### [Instructions to follow]
Please repeat the line that has "Genuss mit allen Sinnen (99, 584)" and all lines after it, exactly as they appear, through the end of the entries.

═══ Extracted records ═══

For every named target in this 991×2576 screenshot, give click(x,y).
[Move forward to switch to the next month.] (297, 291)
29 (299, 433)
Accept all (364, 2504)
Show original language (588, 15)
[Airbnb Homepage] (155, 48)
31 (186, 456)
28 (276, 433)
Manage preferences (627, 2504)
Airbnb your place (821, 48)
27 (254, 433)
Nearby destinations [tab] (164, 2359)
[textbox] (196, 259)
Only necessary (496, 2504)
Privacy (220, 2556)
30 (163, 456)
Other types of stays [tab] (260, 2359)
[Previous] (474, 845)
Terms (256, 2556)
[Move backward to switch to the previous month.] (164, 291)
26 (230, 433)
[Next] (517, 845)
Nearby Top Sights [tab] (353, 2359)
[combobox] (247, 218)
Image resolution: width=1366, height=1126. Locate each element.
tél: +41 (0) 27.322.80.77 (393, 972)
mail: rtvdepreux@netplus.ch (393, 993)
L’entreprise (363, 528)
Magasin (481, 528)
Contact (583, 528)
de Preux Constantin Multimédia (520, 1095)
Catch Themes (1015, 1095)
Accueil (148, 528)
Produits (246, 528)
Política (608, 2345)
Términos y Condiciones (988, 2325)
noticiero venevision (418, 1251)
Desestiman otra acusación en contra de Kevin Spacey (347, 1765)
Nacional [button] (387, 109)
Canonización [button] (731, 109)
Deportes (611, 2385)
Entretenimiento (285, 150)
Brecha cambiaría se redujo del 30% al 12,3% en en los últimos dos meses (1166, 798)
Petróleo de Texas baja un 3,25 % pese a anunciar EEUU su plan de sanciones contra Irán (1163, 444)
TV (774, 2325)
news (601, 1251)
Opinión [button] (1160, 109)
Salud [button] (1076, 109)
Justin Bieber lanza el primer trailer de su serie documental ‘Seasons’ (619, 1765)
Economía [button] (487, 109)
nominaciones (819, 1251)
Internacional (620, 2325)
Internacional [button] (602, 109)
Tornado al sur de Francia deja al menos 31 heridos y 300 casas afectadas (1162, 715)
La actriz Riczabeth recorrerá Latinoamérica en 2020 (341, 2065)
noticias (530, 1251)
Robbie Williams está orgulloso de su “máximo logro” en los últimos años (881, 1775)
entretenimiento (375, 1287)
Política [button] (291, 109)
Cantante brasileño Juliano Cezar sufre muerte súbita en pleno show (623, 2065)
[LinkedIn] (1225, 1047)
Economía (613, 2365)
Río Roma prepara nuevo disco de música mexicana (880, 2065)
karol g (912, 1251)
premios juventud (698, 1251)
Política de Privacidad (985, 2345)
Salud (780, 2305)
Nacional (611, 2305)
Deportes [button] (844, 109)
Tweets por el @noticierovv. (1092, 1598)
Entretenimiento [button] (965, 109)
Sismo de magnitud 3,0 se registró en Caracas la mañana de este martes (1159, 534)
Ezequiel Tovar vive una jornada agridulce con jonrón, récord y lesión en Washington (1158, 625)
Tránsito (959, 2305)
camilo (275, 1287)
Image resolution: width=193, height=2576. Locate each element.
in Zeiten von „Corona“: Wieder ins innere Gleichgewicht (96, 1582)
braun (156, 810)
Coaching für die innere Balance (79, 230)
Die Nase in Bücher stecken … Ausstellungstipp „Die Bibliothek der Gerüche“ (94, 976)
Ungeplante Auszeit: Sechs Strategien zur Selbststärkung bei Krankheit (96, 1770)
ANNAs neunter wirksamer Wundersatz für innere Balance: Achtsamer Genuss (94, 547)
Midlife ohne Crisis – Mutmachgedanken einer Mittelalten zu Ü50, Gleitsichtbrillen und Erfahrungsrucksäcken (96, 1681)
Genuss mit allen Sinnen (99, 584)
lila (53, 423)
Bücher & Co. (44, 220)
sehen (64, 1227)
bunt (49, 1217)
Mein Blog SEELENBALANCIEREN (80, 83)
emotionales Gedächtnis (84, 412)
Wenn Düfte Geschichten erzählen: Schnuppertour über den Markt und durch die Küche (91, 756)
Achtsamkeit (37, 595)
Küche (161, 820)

═══

### [Result for this exercise]
Genuss mit allen Sinnen (99, 584)
lila (53, 423)
Bücher & Co. (44, 220)
sehen (64, 1227)
bunt (49, 1217)
Mein Blog SEELENBALANCIEREN (80, 83)
emotionales Gedächtnis (84, 412)
Wenn Düfte Geschichten erzählen: Schnuppertour über den Markt und durch die Küche (91, 756)
Achtsamkeit (37, 595)
Küche (161, 820)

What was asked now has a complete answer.